> [Supplied records]
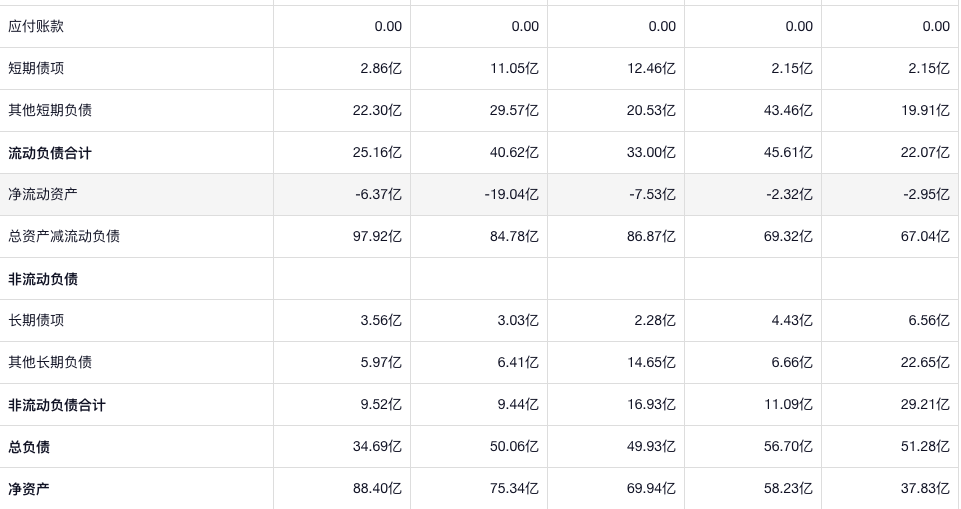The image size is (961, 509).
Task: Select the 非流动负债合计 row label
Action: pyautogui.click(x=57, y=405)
---
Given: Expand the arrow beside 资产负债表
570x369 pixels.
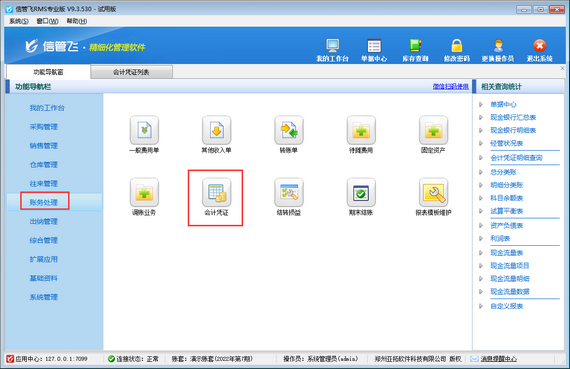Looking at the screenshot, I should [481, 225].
...
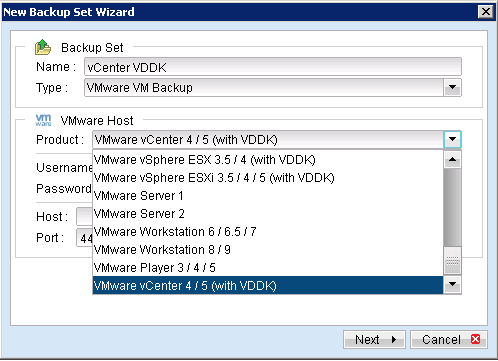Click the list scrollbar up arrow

> [The task]
Copy out the rows from the line with "Given: Expand the arrow beside 资产负债表" up to and including the line with "Looking at the", leaving out the pictures.

> [Result]
Given: Expand the arrow beside 资产负债表
570x369 pixels.
Looking at the screenshot, I should [481, 225].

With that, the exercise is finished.